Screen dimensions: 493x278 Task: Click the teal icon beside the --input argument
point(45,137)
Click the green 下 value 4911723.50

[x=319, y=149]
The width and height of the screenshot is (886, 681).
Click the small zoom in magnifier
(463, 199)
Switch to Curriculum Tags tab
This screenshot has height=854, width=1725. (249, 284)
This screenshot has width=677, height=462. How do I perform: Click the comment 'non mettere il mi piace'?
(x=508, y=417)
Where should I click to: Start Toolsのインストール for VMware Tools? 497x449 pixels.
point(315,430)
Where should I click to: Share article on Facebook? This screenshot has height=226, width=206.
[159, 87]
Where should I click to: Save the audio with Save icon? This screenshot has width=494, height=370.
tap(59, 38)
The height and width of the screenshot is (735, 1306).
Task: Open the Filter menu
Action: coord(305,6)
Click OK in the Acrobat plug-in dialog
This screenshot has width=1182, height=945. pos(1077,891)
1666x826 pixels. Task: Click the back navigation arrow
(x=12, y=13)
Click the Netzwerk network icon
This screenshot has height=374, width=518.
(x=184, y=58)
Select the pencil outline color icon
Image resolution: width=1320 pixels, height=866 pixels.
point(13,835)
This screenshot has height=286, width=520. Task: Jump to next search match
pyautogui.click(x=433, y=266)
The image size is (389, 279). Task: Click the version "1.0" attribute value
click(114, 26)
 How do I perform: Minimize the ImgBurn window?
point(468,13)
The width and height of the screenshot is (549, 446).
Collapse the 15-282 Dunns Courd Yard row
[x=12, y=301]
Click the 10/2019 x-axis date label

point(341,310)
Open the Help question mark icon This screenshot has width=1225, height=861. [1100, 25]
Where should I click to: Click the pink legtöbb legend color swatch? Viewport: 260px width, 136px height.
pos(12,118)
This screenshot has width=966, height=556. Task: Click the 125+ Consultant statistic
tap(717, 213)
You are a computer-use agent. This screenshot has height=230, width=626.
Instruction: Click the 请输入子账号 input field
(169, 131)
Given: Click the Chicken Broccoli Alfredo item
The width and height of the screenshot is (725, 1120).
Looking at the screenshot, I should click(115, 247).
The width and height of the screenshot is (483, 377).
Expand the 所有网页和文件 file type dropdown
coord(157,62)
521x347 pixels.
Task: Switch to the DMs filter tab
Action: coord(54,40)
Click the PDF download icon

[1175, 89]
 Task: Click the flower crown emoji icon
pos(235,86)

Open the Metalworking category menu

============================================================

(What the exercise asks) Return the lines of the listing above, from the line with "Given: Click the" to the line with "Looking at the", repeating them exactly and with both of those lines included.

(Response to the exercise)
Given: Click the Chicken Broccoli Alfredo item
The width and height of the screenshot is (725, 1120).
Looking at the screenshot, I should click(115, 247).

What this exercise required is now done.